[Hey, there’s a BOOK GIVEAWAY at the end of this post!]
Empathy is the only thing that makes change real. —Lin-Manuel Miranda
I spent much of my time as a preschool teacher in a crouch, speaking eye-to-eye with toddlers. We talked about what they were doing, what they were trying to do, what they were feeling. We also pondered the thoughts and feelings of the other kids; I asked them to walk a while in their friends’ cute little tennis shoes.
[Aside: Growing up in Indiana, I called all athletic footwear “tennis shoes.” The preschoolers I taught in California and Arizona called them simply “shoes.” The kids in Mexico called them tenis, short for zapatos tenis—tennis shoes.]
While teaching preschool (this was 1991-1998), my love for kid’s books was rekindled. I had been writing for a long time by then, but had struggled to land on a form that I strongly connected to. Reading books to kids everyday led me back to the books I loved in my youth, which led me to the eureka moment in which I finally put together that
I love spending time with kids + I love writing + I love kid’s books = I should write for kids.
I mean, duh.
The first story I wrote was based on my experiences in Mexico (in 1993), where I’d adopted an electric dog. (Rather than explain, I’ll ask you to please read the book). When I returned to the U.S., I took positions at both a co-operative preschool (mornings) and the local public library (afternoons and weekends), where, of course, I led story times—more reading stories to kids. I wrote the rough draft in my limited free time, then used the computers in the library after hours to revise. When the book was eventually published, I proudly catalogued, processed, shelved, and checked it out to kids. I also recommended it wholeheartedly and incessantly.

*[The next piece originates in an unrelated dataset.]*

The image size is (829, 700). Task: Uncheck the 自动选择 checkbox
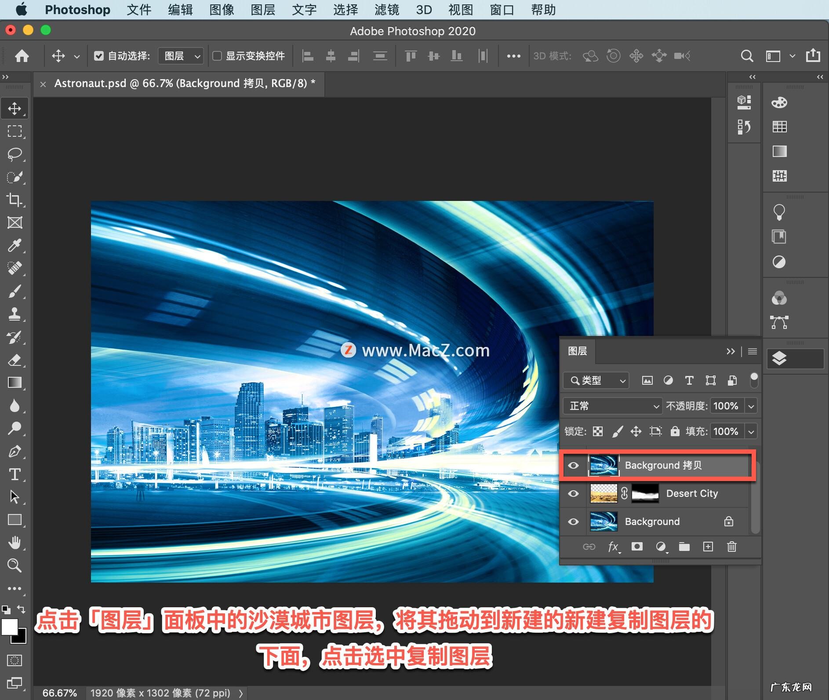[x=99, y=56]
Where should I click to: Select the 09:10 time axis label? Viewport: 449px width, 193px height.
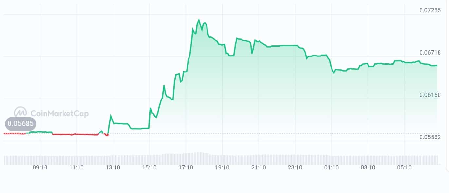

It wasn’t until the book was published that I learned that schools and libraries routinely invited authors to visit, that they covered travel and lodging expenses, and, amazingly, that they paid authors to spend the day talking to their hundreds of kids. Had I chosen my dream job or what? I learned all this from my editor, after I’d received my first invitation to visit a school. She had to tell me what an honorarium was. I was, like, “You’re kidding, right?”
That was twenty years ago. I’ve published over twenty books in that time and have visited hundreds of schools and libraries, where I’ve had the immense good fortune to have met untold thousands of brilliant, creative, enthusiastic kids, preschoolers to eighth graders, many of whom had read my books! What could possibly top that? I just visited one yesterday and am still grinning. The day before, I Skyped third-graders squeezed into a school library in Berkeley, California. So, doubly smiley am I today.
One thing I discuss with kids is empathy, but through a different lens than I did in the preschool. Fiction writers continually walk around in their characters’ shoes—or, in my case, their paws. We must leap into every character, main or secondary, and embody them, whether they be wizard, spy, snake, or guinea pig. We need to know at what they are expert, terrible, and mediocre; what scares the bejeezus out of them; what brings out their best. We ask where they live and with whom. (We must walk in the tenis of each of those characters, too.) What important events—successes, setbacks, tragedies—have beset them? Who do they rely on, avoid, admire, and revile, and why? (And, again, who are these characters?) What private dreams do they nurture?
In my presentations, I begin by asking the kids to imagine a nonhuman character. Picking an animal makes the brainstorming more lively. Even with large audiences, I lead a twenty-minute workshop in which we create a story for this character based on answers to the sort of questions listed above. We discover from our investigation what the character most wants (the protagonist’s desire, not the solving of a “problem,” is the motor of all stories), determine why the character can’t get what it wants (the obstacles), then brainstorm strategies to achieve its goal, which becomes the plot. I record all of our ideas in words and drawings with marker and presentation pad—or whiteboard, Smart Board, Elmo, whatever the school provides. It’s a thrilling, often uproarious process that provides me with the elements necessary to improvise the story. (I’m a big advocate for planning.) Referring to their notes, I then tell the tale, stopping now and then to ask for help as I reach points when the character must make a choice (or when I get stuck).
These stories always conclusively and satisfyingly end because the heroes gets what they want (a happy ending), or discover they actually wanted something else (a surprise ending), give up (a sad ending), or die trying (a tragedy—an option I don’t employ, but do acknowledge). At “The End,” the kids invariably erupt in cheers. I give full credit to them, of course, as it was their brainstorming, creativity imagination, and engagement that set the stage for the story. They built it. I merely told it.
I point out how far we have come from a generic creature (a narwhal, chinchilla, blowfish…) to a living, breathing, idiosyncratic, unique hero, and that we accomplished this through empathy.
Here’s the planning we did for the story of Forest, the laid-back fox:
I still crouch when talking to kids. Generally, kids sit on library, cafeteria, or gymnasium floors during my presentations. I like to chat with them before I begin.
I find it much harder to get up now.